Introduction:
This study aimed to investigate the effects of the lncRNA PCA3 in colon cancer and the associated mechanisms.

Material and methods:
Adjacent normal and cancer tissues were collected from colon cancer patients, and their PCA3 expression was measured by ISH and RT-qPCR assays. The correlations of PCA3 with clinical pathology and prognosis were also analysed. In addition, PCA3 and si-PCA3 were transfected into colon cancer cells (HT-29 and SW620). Moreover, cell proliferation, apoptosis, number of invading cells, and wound healing rate were determined by MTT, flow cytometry, Transwell, and wound healing assays. The relative protein expression was evaluated by western blotting.

Results:
Compared with that in normal tissues, PCA3 expression was significantly increased in colon cancer (p < 0.001). High PCA3 expression was correlated with malignant pathology and poor prognosis in patients. Compared with that in HCoEpic cells, PCA3 gene expression was significantly upregulated in SW480, HT-29, SW620, and HCT116 cells (all p < 0.01).

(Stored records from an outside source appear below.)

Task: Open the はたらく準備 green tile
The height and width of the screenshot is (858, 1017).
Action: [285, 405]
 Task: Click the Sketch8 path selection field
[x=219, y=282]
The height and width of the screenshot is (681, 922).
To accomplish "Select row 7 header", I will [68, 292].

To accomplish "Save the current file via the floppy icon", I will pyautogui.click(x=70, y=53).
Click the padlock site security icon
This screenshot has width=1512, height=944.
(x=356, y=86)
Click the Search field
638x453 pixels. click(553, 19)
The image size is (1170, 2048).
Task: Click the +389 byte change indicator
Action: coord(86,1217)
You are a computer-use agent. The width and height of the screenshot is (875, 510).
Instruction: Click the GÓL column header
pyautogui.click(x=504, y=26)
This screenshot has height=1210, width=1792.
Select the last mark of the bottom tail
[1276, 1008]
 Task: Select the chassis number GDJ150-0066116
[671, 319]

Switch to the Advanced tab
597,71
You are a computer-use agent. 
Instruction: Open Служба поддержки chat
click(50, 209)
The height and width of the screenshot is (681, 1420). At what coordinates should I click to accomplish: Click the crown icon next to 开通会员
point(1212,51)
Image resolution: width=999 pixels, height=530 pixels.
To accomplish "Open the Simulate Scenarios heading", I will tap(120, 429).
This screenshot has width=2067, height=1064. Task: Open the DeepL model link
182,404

With PCA3 transfection, cell proliferation increased, apoptosis decreased, and the number of invading cells and wound healing rate increased. In addition, RhoC, Bcl-2 and MMP-2 proteins increased, while Bax was suppressed. With the transfection of si-PCA3, which knocked down PCA3 expression, cell proliferation decreased, apoptosis increased, and the number of invading cells and wound healing rate decreased. Furthermore, RhoC, Bcl-2, and MMP-2 proteins decreased, while Bax increased.

Conclusions:
PCA3 is an oncogene in colon cancer. In vitro analysis indicates that knockdown of PCA3 suppresses the biological activities of colon cancer cells via the regulation of RhoC.